Diego, 58 years: Middle Generativity versus The person develops an interest in guiding the development of adulthood 40 to 65 years stagnation the next generation, often by becoming a parent. Chemistry for Pharmacy Students Satyajit D Sarker and Lutfun Nahar # 2007 John Wiley & Sons, Ltd. Long-term Goal By time of discharge from treatment, client will demonstrate ability to carry on a verbal communication in a socially accept- able manner with staff and peers.

Ballock, 27 years: He has been a chef all his working life, without exception in fashionable restaurants. Studies related to safety pharmacology (sometimes Drug metabolism is a highly specialized field confusingly termed ‘general pharmacology’studies) and is increasing in sophistication all the time. Arguably, research-based approaches conflict with humanism’s fundamental beliefs in individualism; Rogers’ early work did attempt to adapt traditional scientific research processes to humanism, but his later work adopts more discursive, subjective approaches.

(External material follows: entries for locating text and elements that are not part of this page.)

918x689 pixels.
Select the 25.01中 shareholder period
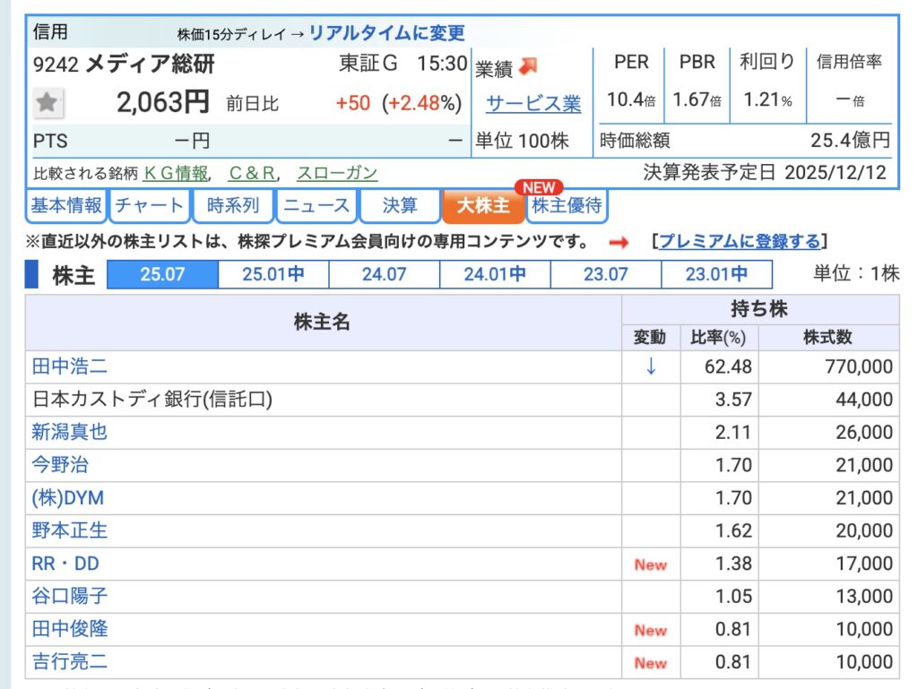pos(273,274)
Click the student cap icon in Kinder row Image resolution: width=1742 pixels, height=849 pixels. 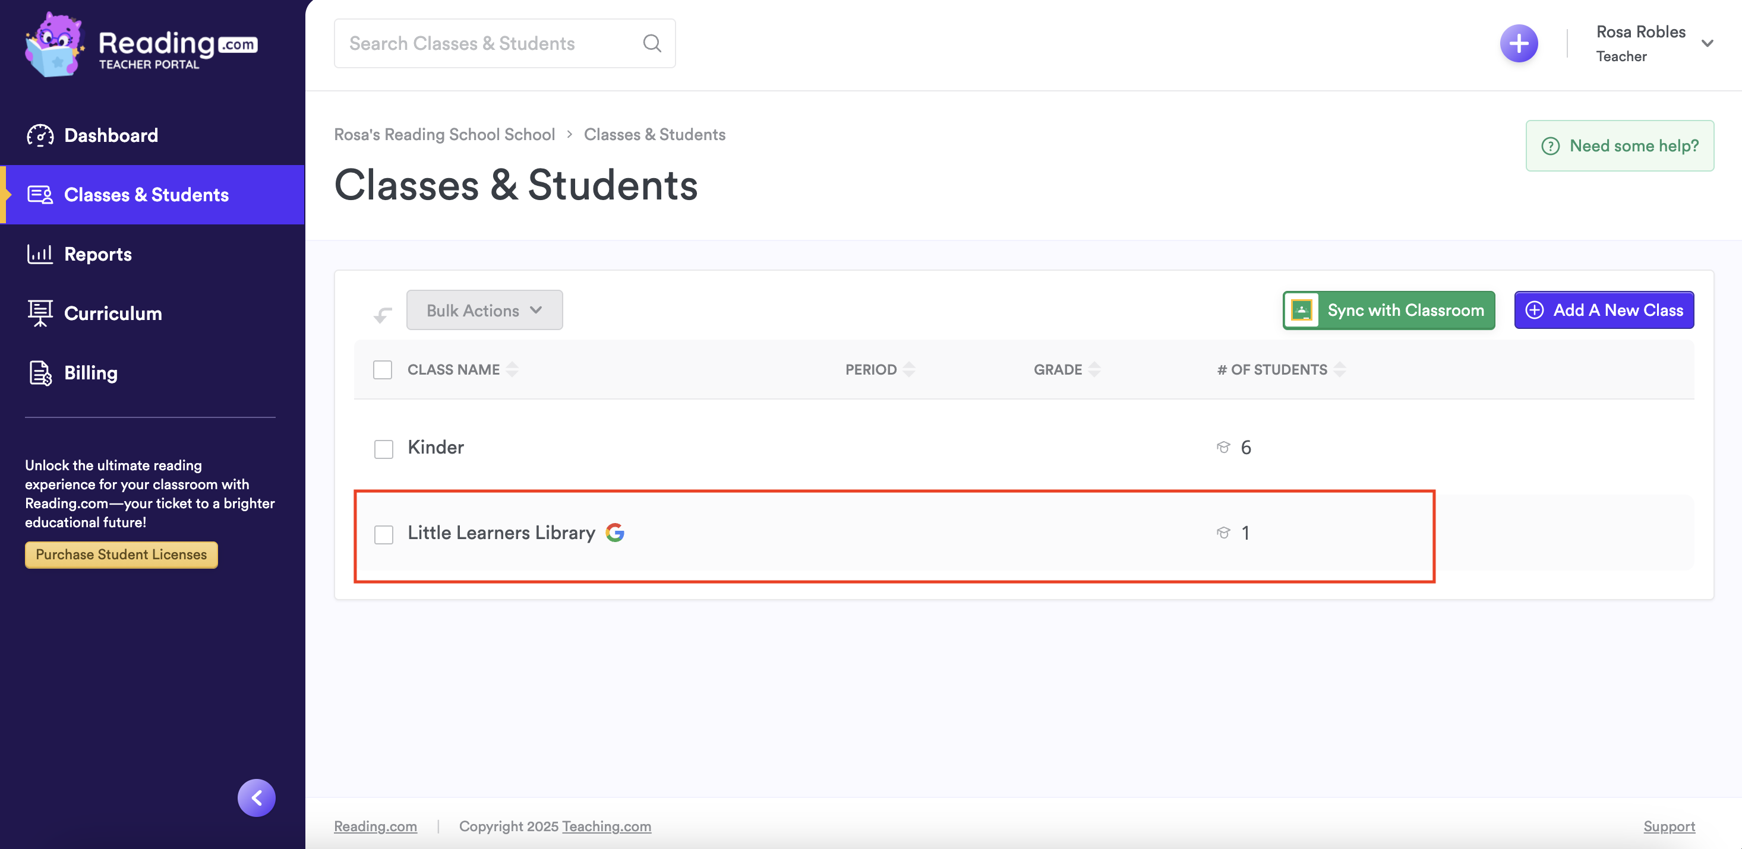pyautogui.click(x=1223, y=447)
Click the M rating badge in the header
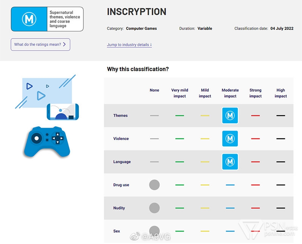Screen dimensions: 302x244 coord(29,19)
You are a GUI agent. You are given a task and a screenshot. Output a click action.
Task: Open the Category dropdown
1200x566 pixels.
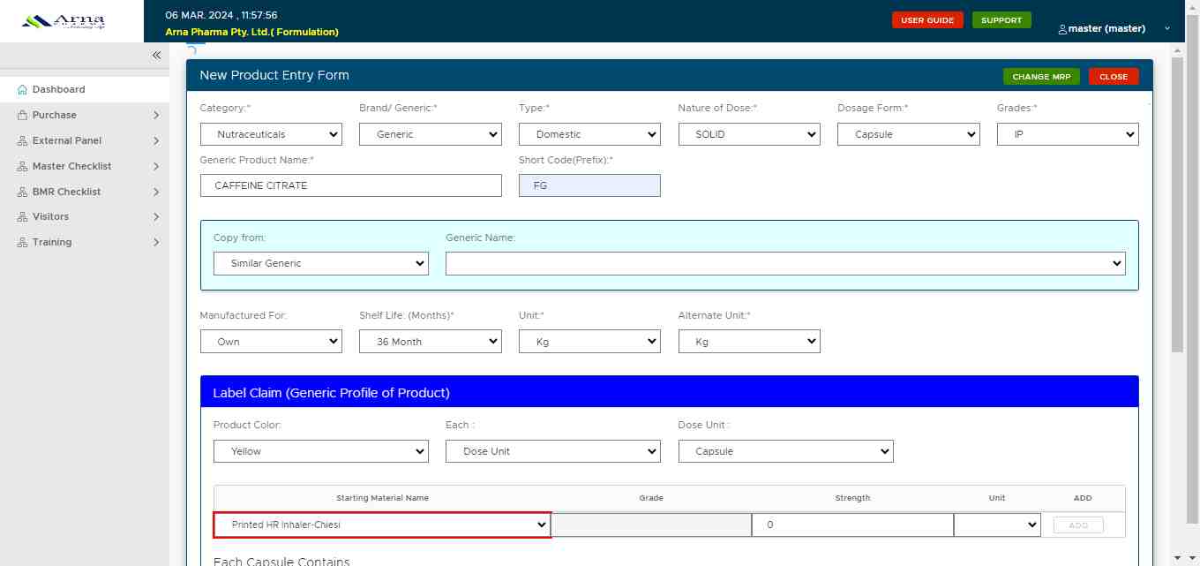(271, 134)
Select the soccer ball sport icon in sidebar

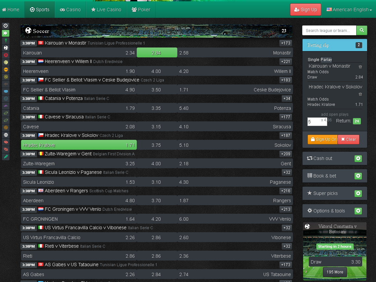tap(6, 48)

Ford, 45 years: They are synthesized in glands and delivered by the bloodstream to target tissues to stimulate or inhibit some process. At the anterior end (head end), the oral cavity, nasal passages, and salivary glands develop from a small depression called a stomodaeum in the ectoderm (outer germinal layer). Three types of melanin — black, brown, and yellow — combine in different quantities for each individual to pro- duce different hair colors ranging from light blonde to black.

Copper, 31 years: Tey and computer-assisted technologies must be explored, developed, and implemented. Client is able to verbalize the names of support people from whom he or she may seek help when the desire for substance use is intense. After ossification, the spaces that were formed by the osteoclasts join together to form 23.